* _MATERIALS PROVIDED_:
··········
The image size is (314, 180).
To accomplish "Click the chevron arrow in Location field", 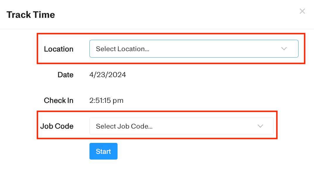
··········
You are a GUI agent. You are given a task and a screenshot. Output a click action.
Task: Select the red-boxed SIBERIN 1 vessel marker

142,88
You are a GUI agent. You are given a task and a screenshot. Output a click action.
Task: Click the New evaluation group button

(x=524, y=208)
··········
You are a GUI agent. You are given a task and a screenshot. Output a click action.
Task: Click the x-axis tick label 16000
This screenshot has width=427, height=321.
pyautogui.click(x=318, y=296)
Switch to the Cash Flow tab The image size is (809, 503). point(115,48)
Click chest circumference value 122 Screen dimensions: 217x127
··········
Copy the entries above exactly, but only the stretch from the line containing "The image size is (314, 180)." through the line containing "the chevron arrow". Keep both end lines; drop the pictures.

* _SOLUTION FOR THIS TASK_:
The image size is (314, 180).
To accomplish "Click the chevron arrow in Location field", 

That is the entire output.